This book rivals Geek Love in the pure madness of the characters. Let's see if I can capture it in a synopsis...

Protagonist is a model whose jaw is shot off by a gun. The lower half of her face is gone, and her tongue just hangs there. She is unable to speak.

Her fiance is a vice cop who arrests gay men that come on to him in the park. To get more busts he dresses in tight speedos and packs them with rolled up bread.

Her best friend is sleeping with her fiance. One of them may or may not have shot off her face.

Her new best friend is a six foot tall drag queen. The "Queen Supreme" Brandy Alexander. Brandy lives on estrogen and demoral.
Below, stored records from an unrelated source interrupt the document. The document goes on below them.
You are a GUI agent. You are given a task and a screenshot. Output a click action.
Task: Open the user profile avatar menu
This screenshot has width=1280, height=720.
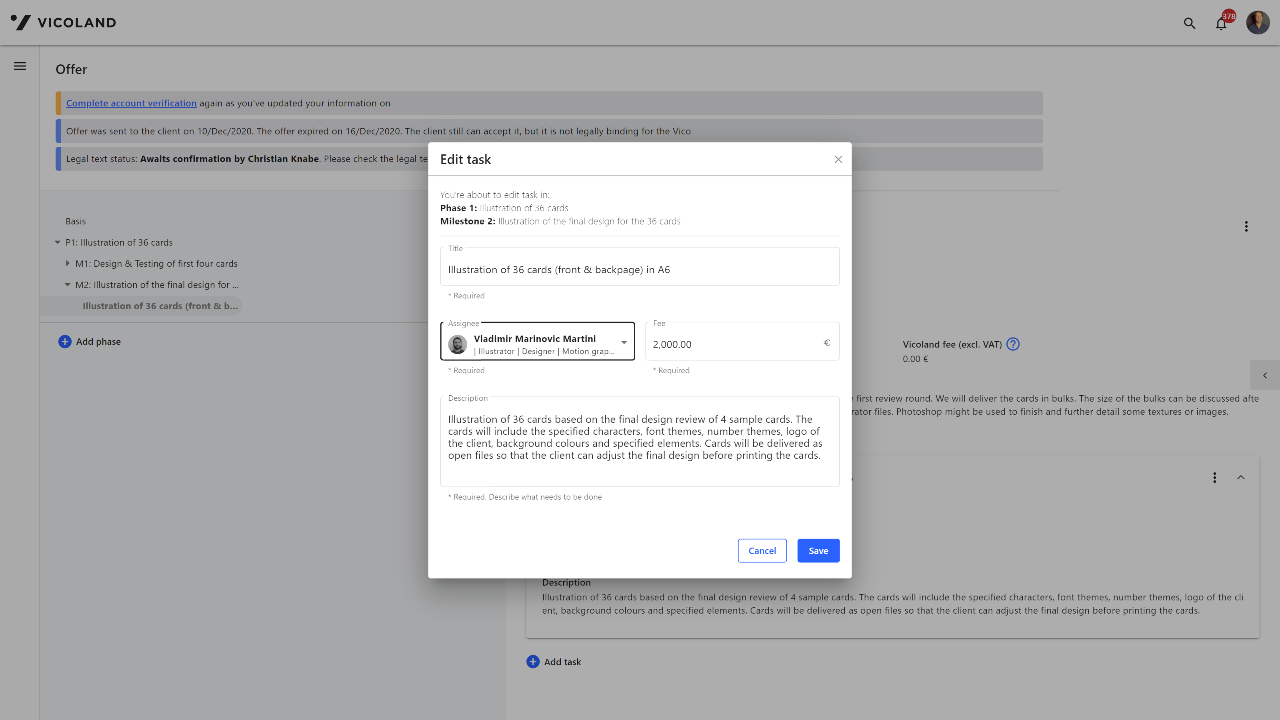1257,22
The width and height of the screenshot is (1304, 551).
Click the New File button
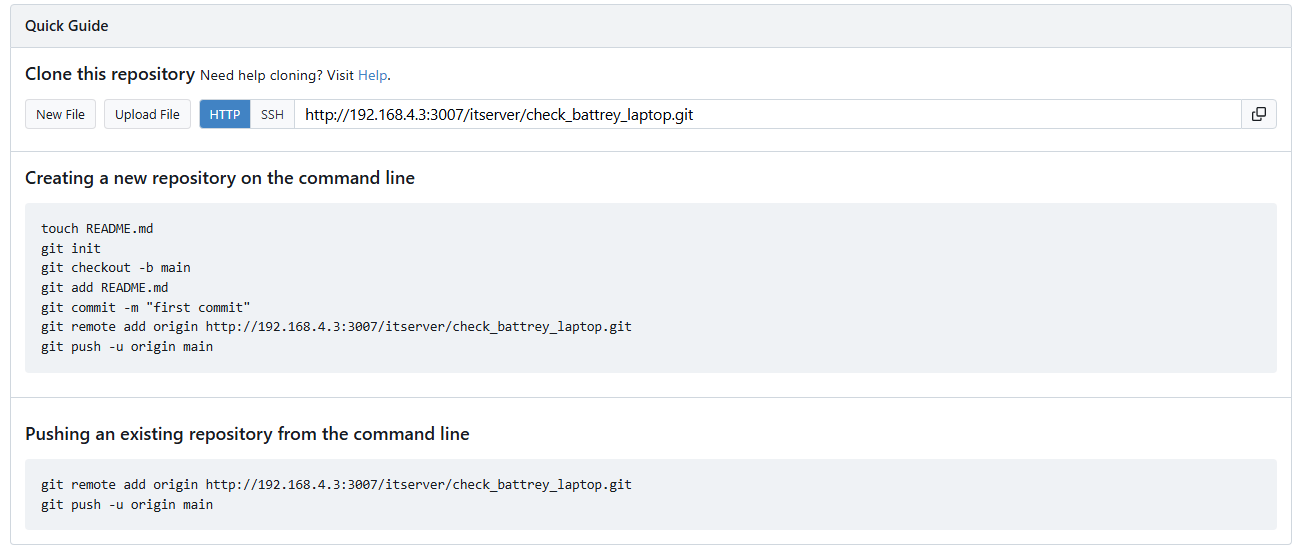(x=60, y=114)
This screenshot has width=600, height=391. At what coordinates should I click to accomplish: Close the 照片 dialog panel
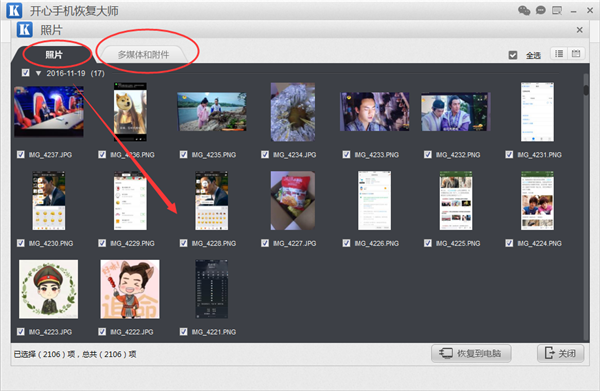click(x=579, y=30)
Together they (minus the cheating friend) go on a cross country crime spree, running a scam involving touring the houses of the rich and famous in search of prescription drugs to sell on the street.

Once again Chuck throws the pointlessness of life at us. Once again he holds a magnifying makeup mirror to our faces. We get to see all of the blackheads and hairs. We get to see how we are killing ourselves slowly with booze, stress, and just plain breathing. Even running on a treadmill is just a slower way of killing yourself.

As the book progresses and the characters develop (or rather, decay) more and more of the madness that brought everything to this point is revealed.

My only complaint about the book is that some of the twists are something of a stretch, and you have to suspend disbelief a bit to accept that these things happened by coincidence. But this isn't exactly a true crime novel, so it is forgivable.

The day I finished it I bought Survivor by Chuck Palahniuk.